「教育の理想」や、「理想的な教育」を語る人は何億人といます(もちろん、私もその一人)。
政治的な発言や著書で有名なノーム・チョムスキー(Avram Noam Chomsky)もよく「理想的な教育」を口にします。
元々(?)が「言語学」の人なので、「普遍文法(Universal Grammar)」から発展させた論理を「教育」につなげたといえるでしょうね?
(普遍文法(Universal Grammar))
言語学の生成文法における中心的な概念で、全ての人間が(特に障害がない限り)生まれながらに普遍的な言語機能 (faculty of Language) を備えており、全ての言語が普遍的な文法で説明できるとする理論。
「ヒト言語の知識は、経験によって後天的に学習されるよりも、むしろ経験に先立ってヒトの脳に生得的に与えられている部分が少なくない」という仮説。
みたいな感じです。
内容は難しい話(?)なので、今日はそういうことではなく、「教育」、特に「学校教育」についてのチョムスキーの意見について考えていきます。
チョムスキーの語る、「理想的な教育」とは、
・子供たちが持っている創造性と創作力を伸ばし、自由社会で機能する市民となり、仕事や人生においても創造的で創作的であり、独立した存在となるように手助けすること。
で、
・こういった「教育」だけが、進んだ世界、進んだ経済を生み出すことができる。
と繋げます。
そして、
・何をカバーするかは問題ではない、重要なのは何をディスカバーするかだ!
・垂れ流しの情報は、情報がないのと同じ(何を探すべきかを知っている必要がある)。
・早期教育は、海兵隊員や労働者になるための訓練としては良い。
・教育が個々の学生の能力を最大限に引き出し、彼らが自己決定と批判的思考を行う能力を育むべきだ。
・学校の「自己家畜化」機能
まぁ、さすがに少し過激ですね?
とはいえ、「教育・学習」というものを真面目に(?)学んだ人には、「そりゃそうだ!」と同意してもらえるのではないでしょうか?
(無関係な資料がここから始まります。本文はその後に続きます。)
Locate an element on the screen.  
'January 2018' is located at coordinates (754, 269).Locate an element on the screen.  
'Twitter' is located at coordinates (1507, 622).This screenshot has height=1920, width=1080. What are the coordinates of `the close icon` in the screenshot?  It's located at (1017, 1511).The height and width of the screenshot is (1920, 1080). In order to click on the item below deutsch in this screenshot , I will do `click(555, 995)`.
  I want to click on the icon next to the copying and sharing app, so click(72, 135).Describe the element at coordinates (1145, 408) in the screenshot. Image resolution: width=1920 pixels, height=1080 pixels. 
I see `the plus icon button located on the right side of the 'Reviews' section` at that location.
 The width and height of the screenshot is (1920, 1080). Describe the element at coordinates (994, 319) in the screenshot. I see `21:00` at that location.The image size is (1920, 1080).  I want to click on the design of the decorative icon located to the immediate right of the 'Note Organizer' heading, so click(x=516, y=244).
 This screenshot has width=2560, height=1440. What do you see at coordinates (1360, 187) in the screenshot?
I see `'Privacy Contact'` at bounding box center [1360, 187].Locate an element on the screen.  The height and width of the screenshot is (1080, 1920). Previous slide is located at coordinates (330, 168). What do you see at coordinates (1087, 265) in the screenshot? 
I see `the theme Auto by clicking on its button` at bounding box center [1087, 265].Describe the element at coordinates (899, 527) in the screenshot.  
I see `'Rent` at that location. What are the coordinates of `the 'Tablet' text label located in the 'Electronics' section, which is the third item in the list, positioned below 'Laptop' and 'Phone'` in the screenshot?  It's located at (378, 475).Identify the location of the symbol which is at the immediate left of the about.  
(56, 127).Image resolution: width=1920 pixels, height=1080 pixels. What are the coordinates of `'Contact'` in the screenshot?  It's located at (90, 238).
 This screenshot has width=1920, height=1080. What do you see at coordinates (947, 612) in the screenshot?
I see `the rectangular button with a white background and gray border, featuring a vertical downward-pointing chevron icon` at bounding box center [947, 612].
チョムスキーがこういった発想に至るには、やはり彼が通った「実験的学校」の影響が大きいのでしょうね。
”探究と創造を教育の柱”にする、ジョン・デューイの教育哲学に則った学校ですね!
なるほど、、、と、思います。
極論を言うと、チョムスキーの提唱する「理想的な教育」とは、
ジョン・デューイの「理想的な教育」を超過激にしたもの。
と言えるのではないでしょうか?
チョムスキーのような考え(教育に限って)を持った人が少ないとは思いませんが、前に記した、全くの分野外の経営学者ラッセル・エイコフ(「逆転の教育: 理想の学びをデザインする」)よりはインパクトがありますね。
どちらかというと内田樹さんに近いですかね?
とはいえ、
「理想」は「理想」
「現実」は「現実」
として歴然と存在しているわけです。
ここでいつもの思考で、
「ギャップを埋める」
という発想に陥ると、論理は完全に破綻してしまいます。
なぜなら、これはもう「ギャップ」というようなレベルの話ではないからです。
学校制度、受験体制、社会構造、、、すべて0から作り直さない限り、「理想」は永遠に「理想」のままです。
チョムスキーや内田樹さんのような至極優秀な頭脳をもった人たちが何をどう言っても、それは絶対に変わりません。